A Prefeitura alerta que não será mais possível o pagamento da tarifa de regularização, devido a uma decisão do Tribunal de Justiça de Santa Catarina, que considerou ilegal essa tarifa que abonava as multas.
De acordo com o Procurador Geral do Município, Jauro Sabino Von Gehlen, uma ação popular foi movida contra o Município de Chapecó e a empresa Caiuá Assessoria, Consultoria e Planejamento Ltda., questionando a legalidade do Decreto Municipal n. 22.725/2010, especificamente sobre a possibilidade de regularização da situação de veículos estacionados irregularmente mediante o pagamento de uma “tarifa de regularização”.

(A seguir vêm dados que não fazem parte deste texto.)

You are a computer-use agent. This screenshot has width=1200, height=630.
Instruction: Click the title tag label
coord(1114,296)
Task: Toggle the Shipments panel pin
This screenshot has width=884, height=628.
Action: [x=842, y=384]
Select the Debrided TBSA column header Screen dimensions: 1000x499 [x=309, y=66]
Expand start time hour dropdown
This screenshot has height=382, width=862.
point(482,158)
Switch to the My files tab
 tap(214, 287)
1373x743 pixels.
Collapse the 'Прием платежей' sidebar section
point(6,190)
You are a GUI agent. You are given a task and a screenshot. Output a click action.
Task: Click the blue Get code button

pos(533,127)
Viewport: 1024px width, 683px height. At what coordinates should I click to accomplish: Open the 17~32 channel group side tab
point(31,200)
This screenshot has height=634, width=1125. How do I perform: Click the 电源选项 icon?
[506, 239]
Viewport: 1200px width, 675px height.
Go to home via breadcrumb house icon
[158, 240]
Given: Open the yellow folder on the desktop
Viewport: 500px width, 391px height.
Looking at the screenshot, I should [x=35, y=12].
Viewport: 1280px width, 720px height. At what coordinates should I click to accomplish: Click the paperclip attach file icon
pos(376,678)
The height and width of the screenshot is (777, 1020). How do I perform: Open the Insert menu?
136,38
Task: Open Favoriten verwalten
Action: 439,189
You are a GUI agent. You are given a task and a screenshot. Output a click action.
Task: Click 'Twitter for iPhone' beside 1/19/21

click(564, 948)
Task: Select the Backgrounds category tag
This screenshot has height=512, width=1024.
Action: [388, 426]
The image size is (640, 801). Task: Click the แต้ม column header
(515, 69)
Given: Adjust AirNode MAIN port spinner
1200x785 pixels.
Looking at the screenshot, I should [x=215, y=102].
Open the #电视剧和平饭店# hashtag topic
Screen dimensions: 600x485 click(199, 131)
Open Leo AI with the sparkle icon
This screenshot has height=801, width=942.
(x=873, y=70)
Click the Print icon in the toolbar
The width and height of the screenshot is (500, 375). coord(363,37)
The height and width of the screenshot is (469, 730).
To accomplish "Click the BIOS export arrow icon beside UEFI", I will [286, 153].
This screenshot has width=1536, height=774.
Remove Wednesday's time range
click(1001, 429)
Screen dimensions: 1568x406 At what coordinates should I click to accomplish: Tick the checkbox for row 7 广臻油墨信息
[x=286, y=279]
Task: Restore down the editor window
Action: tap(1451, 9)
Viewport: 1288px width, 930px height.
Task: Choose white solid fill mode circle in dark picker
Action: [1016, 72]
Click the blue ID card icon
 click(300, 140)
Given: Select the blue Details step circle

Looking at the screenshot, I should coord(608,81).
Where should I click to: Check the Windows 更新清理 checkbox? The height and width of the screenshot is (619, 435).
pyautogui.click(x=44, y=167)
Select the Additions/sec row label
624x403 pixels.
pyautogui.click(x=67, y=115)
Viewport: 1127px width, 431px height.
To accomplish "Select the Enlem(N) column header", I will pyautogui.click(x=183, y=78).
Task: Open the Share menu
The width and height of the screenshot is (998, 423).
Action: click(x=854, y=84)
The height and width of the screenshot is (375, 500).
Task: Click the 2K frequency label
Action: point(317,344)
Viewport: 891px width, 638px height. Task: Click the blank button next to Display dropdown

Segundo Von Gehlen, essa decisão reafirma a necessidade de os municípios seguirem estritamente as normas do Código de Trânsito Brasileiro ao regulamentarem seus sistemas de estacionamento rotativo. A prática de oferecer uma “saída fácil” para infratores através de tarifas de regularização foi considerada ilegal, reforçando a obrigação do poder público de aplicar as penalidades previstas na legislação federal de trânsito.
VEJA OS PRINCIPAIS PONTOS DA DECISÃO:
ILEGALIDADE DA “TARIFA DE REGULARIZAÇÃO”
O TJSC considerou ilegal a cobrança da “tarifa de regularização” prevista no decreto municipal.
Esta tarifa permitia que infratores evitassem a aplicação de multas de trânsito ao pagar um valor correspondente a 10 horas de estacionamento.
VIOLAÇÃO DA COMPETÊNCIA FEDERAL
O tribunal entendeu que o município não tem competência para criar procedimentos que substituam as penalidades previstas no Código de Trânsito Brasileiro (CTB).
A competência para legislar sobre trânsito é privativa da União, conforme o artigo 22, XI, da Constituição Federal.
O TJSC determinou que o município deve aplicar diretamente as penalidades de trânsito previstas no CTB para casos de estacionamento irregular.
PREJUÍZO AO ERÁRIO
A decisão considerou que a não aplicação das multas de trânsito causa prejuízo aos cofres públicos municipais.
NULIDADE DO DECRETO MUNICIPAL
O tribunal declarou a nulidade do artigo 19 do Decreto Municipal nº 22.725/2010, que tratava da possibilidade de regularização dos avisos de irregularidade.
PROIBIÇÃO DA “REGULARIZAÇÃO”
O município não poderá mais oferecer a opção de regularização mediante pagamento de tarifa especial.
APLICAÇÃO DE MULTAS
Deverá aplicar as multas de trânsito previstas no CTB para casos de estacionamento irregular no sistema rotativo.
ADEQUAÇÃO DO SISTEMA
Será necessário adequar o sistema de fiscalização e as normas municipais para cumprir a decisão judicial.
IMPACTO FINANCEIRO
Potencial aumento na arrecadação com multas de trânsito, mas possível redução na receita proveniente das “tarifas de regularização”.